On Tue, Jul 12, 2016 at 11:41:21AM +0530, Abhinav Upadhyay wrote:
 > >> But the downside is that technical keywords (e.g. kms, lfs, ffs), are
 > >> also stemmed down and stored (e.g. km, lf, ff) in the index. So if you
 > >> search for kms, you will see results for both kms and km.
 > > Interesting problem.
 > > I expect the set of documents that contain a word ("directories") and
 > > the set of documents containing its true stem ("directory") to overlap
 > > widely.  I also expect the set of documents that contain a word ("kms")
 > > and an incorrect stem ("km") to scarcely overlap.  Do the manual pages
 > > meet these expections?  If so, then maybe you can decide whether or not
 > > to keep a stem by looking at the document-set overlap?
 > Yes, usually when the stem is incorrect, the overlap is not that much.
 > But the only way to figure out such cases is manually comparing the
 > output of apropos, unless we have a pre-built list of expected
 > document-set and we can compare those. :)

You could build such a list from the current set of man pages, and
refresh it once in a while, and that would probably work well enough.

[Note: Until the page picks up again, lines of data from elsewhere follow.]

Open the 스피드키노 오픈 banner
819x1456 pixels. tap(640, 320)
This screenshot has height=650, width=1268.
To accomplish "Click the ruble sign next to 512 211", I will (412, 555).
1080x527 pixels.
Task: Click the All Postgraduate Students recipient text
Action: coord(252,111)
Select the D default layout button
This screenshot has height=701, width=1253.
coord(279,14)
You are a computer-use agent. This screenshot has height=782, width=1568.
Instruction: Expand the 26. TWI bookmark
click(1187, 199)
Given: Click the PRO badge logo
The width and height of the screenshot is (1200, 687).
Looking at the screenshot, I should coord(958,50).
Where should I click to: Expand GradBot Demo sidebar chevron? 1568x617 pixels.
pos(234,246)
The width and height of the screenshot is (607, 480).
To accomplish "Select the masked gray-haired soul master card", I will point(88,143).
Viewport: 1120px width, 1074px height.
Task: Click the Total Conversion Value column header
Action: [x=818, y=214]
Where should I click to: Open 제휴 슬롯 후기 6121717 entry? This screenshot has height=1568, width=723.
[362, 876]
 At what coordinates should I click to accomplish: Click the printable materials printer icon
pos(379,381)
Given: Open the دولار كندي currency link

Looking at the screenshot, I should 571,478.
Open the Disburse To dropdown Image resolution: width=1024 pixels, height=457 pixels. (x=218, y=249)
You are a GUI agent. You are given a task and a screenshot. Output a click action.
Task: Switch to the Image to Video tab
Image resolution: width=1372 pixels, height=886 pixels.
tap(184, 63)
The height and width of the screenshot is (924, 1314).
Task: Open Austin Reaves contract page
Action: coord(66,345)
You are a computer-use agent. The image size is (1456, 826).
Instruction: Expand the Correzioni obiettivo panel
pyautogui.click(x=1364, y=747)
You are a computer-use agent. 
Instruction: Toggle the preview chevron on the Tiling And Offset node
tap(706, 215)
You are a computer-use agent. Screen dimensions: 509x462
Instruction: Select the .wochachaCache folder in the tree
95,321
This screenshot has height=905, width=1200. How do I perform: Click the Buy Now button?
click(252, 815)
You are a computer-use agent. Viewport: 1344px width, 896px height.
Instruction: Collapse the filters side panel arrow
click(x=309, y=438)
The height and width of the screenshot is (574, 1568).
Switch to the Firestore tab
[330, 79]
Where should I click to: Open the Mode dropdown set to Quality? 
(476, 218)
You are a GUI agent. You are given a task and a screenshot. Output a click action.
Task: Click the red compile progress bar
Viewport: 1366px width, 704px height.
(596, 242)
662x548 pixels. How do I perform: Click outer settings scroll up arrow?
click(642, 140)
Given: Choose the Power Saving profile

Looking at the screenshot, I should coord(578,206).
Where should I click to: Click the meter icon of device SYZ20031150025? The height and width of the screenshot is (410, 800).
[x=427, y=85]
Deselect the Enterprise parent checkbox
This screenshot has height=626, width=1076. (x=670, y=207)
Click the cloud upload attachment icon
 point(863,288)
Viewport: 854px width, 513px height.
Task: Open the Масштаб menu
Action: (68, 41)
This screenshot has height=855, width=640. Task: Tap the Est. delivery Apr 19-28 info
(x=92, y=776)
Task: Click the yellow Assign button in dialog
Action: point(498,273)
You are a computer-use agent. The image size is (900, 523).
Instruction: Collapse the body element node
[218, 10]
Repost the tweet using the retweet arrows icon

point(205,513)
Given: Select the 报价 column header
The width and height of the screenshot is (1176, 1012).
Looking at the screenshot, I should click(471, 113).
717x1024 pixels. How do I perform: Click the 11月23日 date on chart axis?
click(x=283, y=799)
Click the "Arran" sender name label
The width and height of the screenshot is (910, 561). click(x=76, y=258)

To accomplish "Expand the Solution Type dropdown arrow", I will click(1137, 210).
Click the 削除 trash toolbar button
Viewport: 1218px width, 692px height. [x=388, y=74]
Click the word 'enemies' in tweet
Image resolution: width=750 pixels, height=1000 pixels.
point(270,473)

I'm wondering though if there's some characteristic of the document
sets you can use to automatically reject wrong stemmings without
having to precompute. What comes to mind though is some kind of
diameter or breadth metric on the image of the document set on the
crossreference graph. Or maybe something like the average
crossreference pagerank of the document set, which if it's too high
means you aren't retrieving useful information. But I guess these
notions aren't much use because I'm sure we don't currently build the
crossreference graph.

(Also, as far as longer vs. shorter words, there's not much harm
besides performance in searching for nonsense words like "resize_ff"
as they generally won't match anything.)

David A. Holland